Searching for female orgasms

Alex Fak

“Only like eight girls in the history of the world have had an orgasm,” one editor on this paper said recently; there could be more, he added, but he’s been too busy with other things.

It’s not really that bad. But a major study done in 1999 did find that about one in seven sexually active women couldn’t climax or, for that matter, even get aroused enough during sex to enjoy it. Another one in five did not itch for sex at all (ironically, some oral contraceptives decrease libido). A smaller number consistently felt pain during intercourse.

Pain is more predominant among women of college age, but it is also the easiest problem to solve. Most girls will have some pain for the first time, because of a tight hymen (a fold of tissue partly blocking the opening of vagina); once they are broken in, the pain typically goes away. If it continues, says Melissa Ruwitch, a health and wellness coordinator, it’s usually because they didn’t use enough lubrication-“and that is something that’s easily solved,” she adds.

It is the absence of orgasm that puzzles doctors. Dr. Rachel Pauls, chief resident in gynecology and obstetrics at Barnes-Jewish, said that there is little clinical information on this condition. It appears to affect younger women more. If a woman is readily aroused (and most college-age girls have no problem with that), and if she feels no pain, then the lack of orgasm will be something “that’s very difficult to treat.”

Guys have received much of the blame for this. They don’t spend enough time on foreplay, many women complain; they go in like a tow truck, and they don’t know a woman’s body. But neither do many women, Pauls said. One important question doctors ask is whether the patient ever had an orgasm before. “Did she ever have an orgasm by self-stimulation? If you’ve never had an orgasm, you’re not going to know what it’s like and you’re not going to know how to get it.” Ruwitch, too, said that “learning how their bodies work is a pretty important part” in reaching a climax.

Excitement of the clitoris is touted as the key to orgasm, but it won’t help if the woman’s psychology doesn’t cooperate. “Younger women might not feel comfortable enough in a relationship to criticize their partner,” Pauls said, “or they might not expect to have an orgasm if they haven’t had an orgasm before.” There is also a misconception about age. One sexually active WU senior says she has never had an orgasm, even through masturbation-but she isn’t too worried. Eventually, she believes, she’s bound to; her age is keeping it at bay.

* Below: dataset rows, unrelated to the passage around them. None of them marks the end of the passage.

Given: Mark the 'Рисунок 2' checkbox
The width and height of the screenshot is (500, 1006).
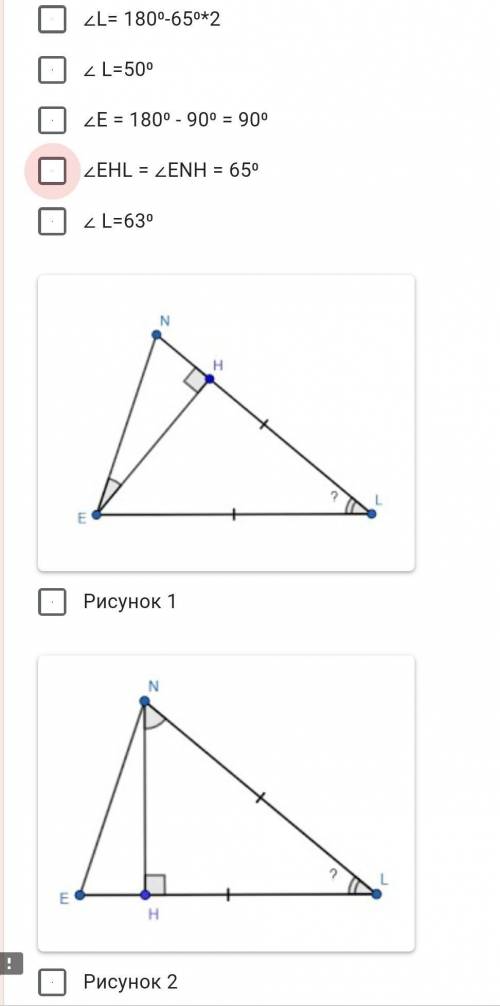Looking at the screenshot, I should click(52, 982).
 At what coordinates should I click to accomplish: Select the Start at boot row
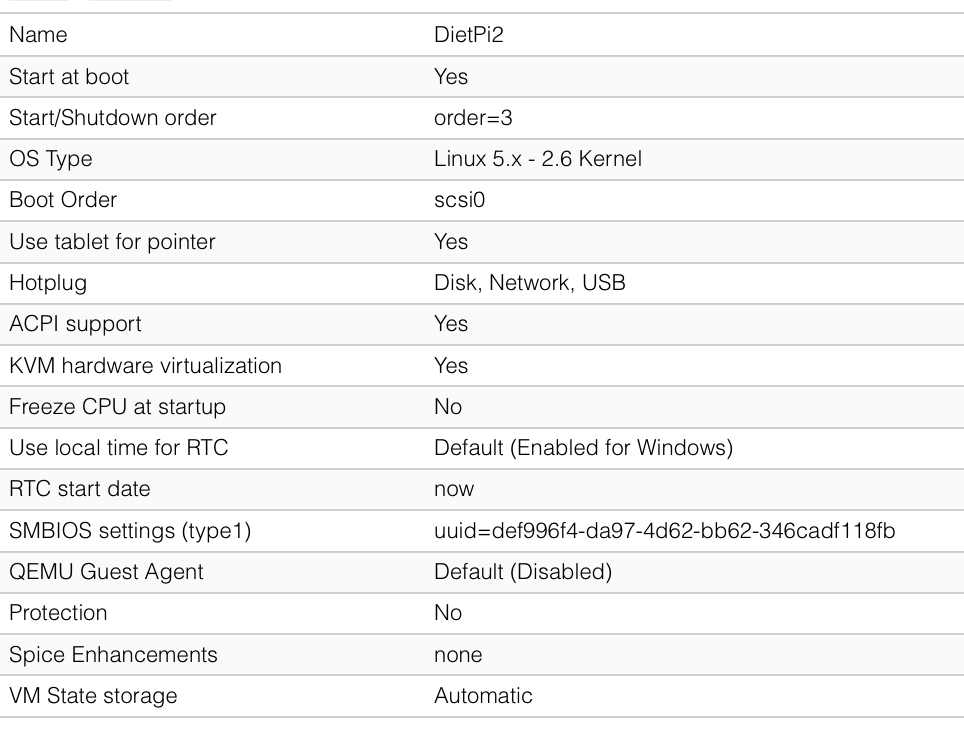[x=482, y=76]
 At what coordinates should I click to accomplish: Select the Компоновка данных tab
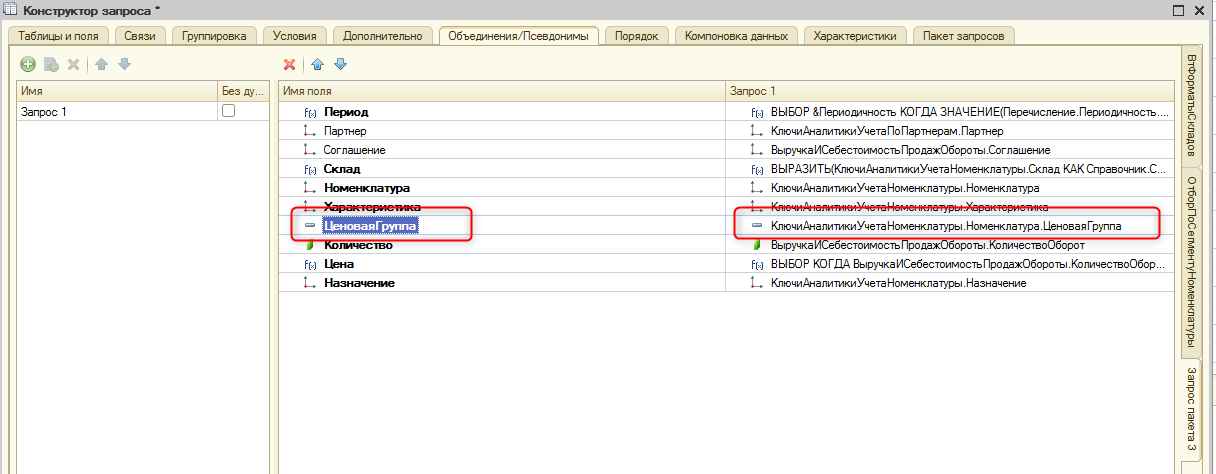click(x=737, y=36)
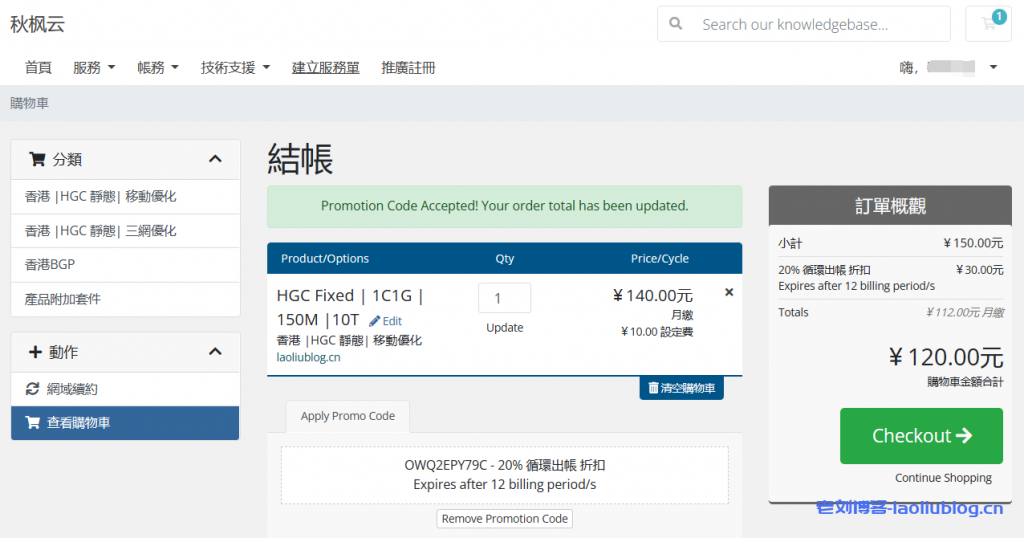Open the 技術支援 dropdown menu

(235, 68)
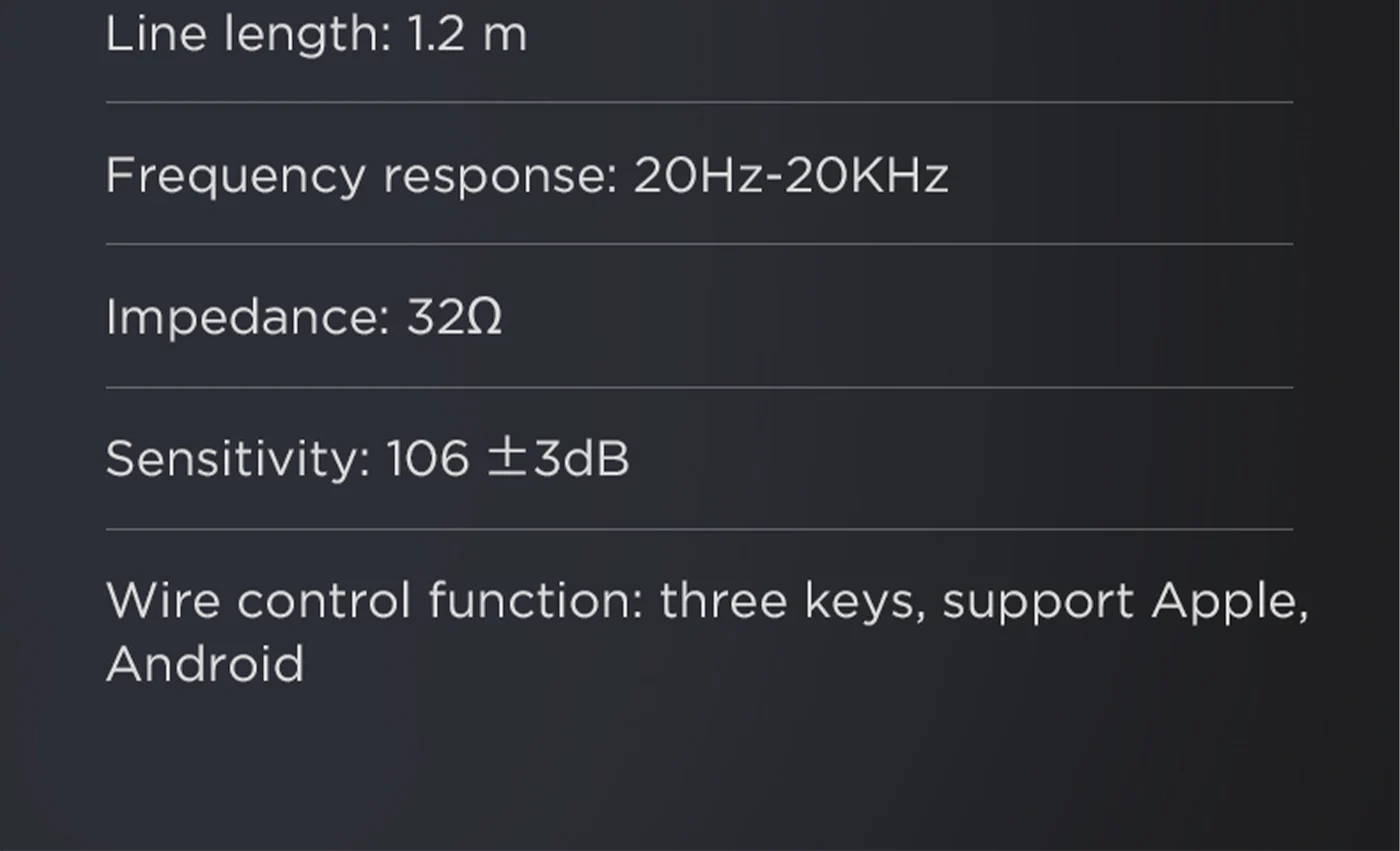The width and height of the screenshot is (1400, 851).
Task: Click the divider line below Impedance
Action: pyautogui.click(x=699, y=387)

But Pauls disagrees, saying that there is no medical reason why a woman shouldn’t have an orgasm in her late teens and early twenties.

Men’s medicine

A real problem with a group of symptoms known collectively as “female sexual dysfunction” is that no one is studying them very hard. The one major inquiry into their prevalence has only come out four years ago, and it excluded girls living in college dorms. The dysfunctions “[aren’t] something that a lot of people seem to know about, even a lot of gynecologists,” said Pauls, who is giving a talk on the subject on Feb. 12 at Barnes-Jewish.

Meanwhile, some of those who do study these symptoms have been sponsored by pharmaceutical companies, which have an interest in exposing a disease and promoting a cure. When the study mentioned above ran in the Journal of American Medical Association, the journal omitted the standard financial disclosure footnote, which would have shown that two of the three co-authors had ties to Pfizer Inc. (of Viagra fame) and other drug makers (JAMA eventually printed a correction, but not until seven issues later). And 18 of the 19 scientists who got together in 1998 to expand the definition of “female sexual dysfunction” to include sex enjoyment problems have had financial relations with drug companies.

This raises skepticism, especially among psychologists. Some see a “medicalization campaign” by drug companies trying to make a disease out of something that is influenced by complex personal and social causes at least as much as by physical ones. Dr. Pauls, for one, said that while all these factors do play a role, sexual dysfunction is a medical condition. “Male sexual dysfunction is fully recognized as physiological,” she said. “With women, we’ve been told, ‘It’s all in your head, honey.'”

One result is that women lack specific medications to increase libido or arouse them sexually. “The majority of treatments being used on women are some of the treatments that have been tried on men,” Pauls said. “Now they are trying to generalize them to women.”

WU girls will be happy to learn this fact: female college graduates are only half as likely to experience sexual pain, low sexual desire, or problems achieving orgasm as are women without high school diplomas. This is only an association; but Pauls suggested that women with more education may be more aggressive about making sure that their needs are satisfied. Our promiscuous editor can’t take all the credit.